7. Looking Forward: GraphQL and gRPC
GraphQL: The community almost 100% embraces camelCase. If your team plans to introduce GraphQL in the future, designing REST APIs with camelCase now is a wise "forward compatibility" strategy.
gRPC: The Protobuf standard dictates: .proto files use snake_case for field definitions, but they must be converted to camelCase when mapped to JSON. This is Google's standard solution for multi-language environments.
8. Summary and Decision Matrix
There is no absolute right or wrong, only trade-offs. Here is the final decision framework:
Recommended: Default to camelCase
For the vast majority of new, general-purpose RESTful APIs facing Web/App clients, camelCase is strongly recommended.
Reason: Align with the dominance of JSON/JavaScript/TypeScript, embracing the habits of 90% of consumers.
Tooling: Get the best support from OpenAPI code generators, Swagger UI, and modern IDEs.
When to use snake_case?
1. Specific Consumers: The primary users of the API are Python data scientists or system ops (Curl/Bash).
2. Legacy Systems: Existing APIs are already snake_case. Consistency > Best Practice. Do not mix styles within the same system.
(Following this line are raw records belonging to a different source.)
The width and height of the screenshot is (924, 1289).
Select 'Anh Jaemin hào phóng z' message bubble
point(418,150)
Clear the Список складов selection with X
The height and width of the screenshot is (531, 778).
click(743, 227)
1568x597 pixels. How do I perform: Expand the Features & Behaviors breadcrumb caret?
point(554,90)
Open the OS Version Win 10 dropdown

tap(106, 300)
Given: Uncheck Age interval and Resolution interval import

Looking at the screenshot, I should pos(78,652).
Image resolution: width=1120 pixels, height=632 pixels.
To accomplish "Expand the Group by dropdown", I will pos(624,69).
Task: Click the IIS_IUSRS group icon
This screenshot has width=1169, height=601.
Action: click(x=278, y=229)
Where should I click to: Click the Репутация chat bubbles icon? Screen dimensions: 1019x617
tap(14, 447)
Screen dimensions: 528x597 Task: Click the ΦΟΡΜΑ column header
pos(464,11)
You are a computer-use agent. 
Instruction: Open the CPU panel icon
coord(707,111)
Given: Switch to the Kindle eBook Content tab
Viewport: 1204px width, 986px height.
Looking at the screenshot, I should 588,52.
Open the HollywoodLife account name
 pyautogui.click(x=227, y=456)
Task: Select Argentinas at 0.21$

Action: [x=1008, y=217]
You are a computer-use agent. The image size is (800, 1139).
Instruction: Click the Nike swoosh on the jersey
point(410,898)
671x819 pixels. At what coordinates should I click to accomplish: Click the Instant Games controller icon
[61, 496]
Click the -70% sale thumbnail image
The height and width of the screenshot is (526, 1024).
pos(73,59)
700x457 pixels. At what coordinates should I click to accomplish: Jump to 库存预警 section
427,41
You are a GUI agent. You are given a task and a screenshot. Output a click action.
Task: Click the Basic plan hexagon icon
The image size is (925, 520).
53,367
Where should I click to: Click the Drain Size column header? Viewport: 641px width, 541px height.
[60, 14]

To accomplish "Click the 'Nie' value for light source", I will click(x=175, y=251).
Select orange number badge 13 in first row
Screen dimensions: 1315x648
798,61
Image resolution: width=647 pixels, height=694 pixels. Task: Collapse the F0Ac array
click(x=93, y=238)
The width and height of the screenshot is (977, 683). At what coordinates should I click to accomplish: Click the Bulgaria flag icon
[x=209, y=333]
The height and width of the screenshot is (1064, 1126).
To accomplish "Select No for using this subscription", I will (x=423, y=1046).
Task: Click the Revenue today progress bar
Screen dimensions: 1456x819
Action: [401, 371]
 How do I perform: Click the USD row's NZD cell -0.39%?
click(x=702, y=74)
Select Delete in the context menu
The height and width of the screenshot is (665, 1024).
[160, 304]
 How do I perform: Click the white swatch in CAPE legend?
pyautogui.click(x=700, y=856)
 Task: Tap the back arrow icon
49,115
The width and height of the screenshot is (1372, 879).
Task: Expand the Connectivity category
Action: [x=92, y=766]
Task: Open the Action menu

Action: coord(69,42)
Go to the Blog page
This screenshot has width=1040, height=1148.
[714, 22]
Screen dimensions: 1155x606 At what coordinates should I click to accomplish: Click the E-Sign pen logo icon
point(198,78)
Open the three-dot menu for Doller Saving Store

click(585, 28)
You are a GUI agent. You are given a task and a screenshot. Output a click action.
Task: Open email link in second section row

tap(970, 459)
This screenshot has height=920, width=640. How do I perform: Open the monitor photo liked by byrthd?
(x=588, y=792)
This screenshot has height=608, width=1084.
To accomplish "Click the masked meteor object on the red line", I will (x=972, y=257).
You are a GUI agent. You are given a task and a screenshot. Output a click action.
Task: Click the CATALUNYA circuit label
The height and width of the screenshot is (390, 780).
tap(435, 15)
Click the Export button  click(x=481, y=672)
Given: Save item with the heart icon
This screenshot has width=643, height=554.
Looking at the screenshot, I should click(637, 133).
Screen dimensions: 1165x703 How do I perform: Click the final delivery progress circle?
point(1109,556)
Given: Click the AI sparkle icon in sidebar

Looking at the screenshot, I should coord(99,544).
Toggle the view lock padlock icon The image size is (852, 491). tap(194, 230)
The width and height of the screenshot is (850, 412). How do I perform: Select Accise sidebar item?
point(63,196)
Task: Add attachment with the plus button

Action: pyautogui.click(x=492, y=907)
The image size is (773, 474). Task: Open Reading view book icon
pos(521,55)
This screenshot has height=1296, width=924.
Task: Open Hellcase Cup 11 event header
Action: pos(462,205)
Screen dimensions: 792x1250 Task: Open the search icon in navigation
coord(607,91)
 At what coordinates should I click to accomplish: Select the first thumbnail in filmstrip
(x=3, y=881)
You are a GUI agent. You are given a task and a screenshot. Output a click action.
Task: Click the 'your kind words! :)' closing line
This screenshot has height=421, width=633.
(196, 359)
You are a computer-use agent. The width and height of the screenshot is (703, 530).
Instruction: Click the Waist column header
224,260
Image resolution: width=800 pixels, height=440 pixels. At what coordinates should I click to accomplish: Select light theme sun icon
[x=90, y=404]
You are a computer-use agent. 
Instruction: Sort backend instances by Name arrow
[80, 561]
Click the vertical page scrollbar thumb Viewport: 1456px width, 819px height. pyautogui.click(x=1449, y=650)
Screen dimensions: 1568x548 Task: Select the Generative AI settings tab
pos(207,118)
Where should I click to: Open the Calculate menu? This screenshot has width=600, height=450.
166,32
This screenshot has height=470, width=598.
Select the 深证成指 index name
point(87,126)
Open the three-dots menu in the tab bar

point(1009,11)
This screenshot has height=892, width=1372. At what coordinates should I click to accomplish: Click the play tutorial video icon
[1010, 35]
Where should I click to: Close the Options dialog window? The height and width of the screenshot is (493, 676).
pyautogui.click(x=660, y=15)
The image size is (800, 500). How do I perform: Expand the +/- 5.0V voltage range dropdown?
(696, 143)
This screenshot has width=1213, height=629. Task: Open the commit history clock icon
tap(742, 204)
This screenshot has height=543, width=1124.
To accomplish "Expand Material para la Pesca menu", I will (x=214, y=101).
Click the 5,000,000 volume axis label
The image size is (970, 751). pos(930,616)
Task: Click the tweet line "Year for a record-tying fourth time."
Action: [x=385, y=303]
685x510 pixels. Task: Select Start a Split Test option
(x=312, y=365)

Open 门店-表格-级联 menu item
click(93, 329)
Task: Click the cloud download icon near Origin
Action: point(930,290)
3. Backend Velocity Extremism: Using Python/Ruby without the resources to maintain a DTO layer, directly passing through database models.
Decision Table
| Dimension | Recommended Style |
|---|---|
| Web Frontend / Mobile App | camelCase (Zero impedance, type safety) |
| Data Analysis / Scientific Computing | snake_case (Fits Python/R habits) |
| Node.js / Go / Java Backend | camelCase (Native or perfect library support) |
| Python / Ruby Backend | camelCase (Converter recommended) or snake_case (Internal tools only) |
| Full-Stack Team | The higher the full-stack degree, the more camelCase is recommended |
The essence of API design is empathy. In the context of Web APIs, encapsulating complexity in the backend (handling mapping) and leaving convenience to the user (adhering to JS habits) is the choice that reflects greater professionalism.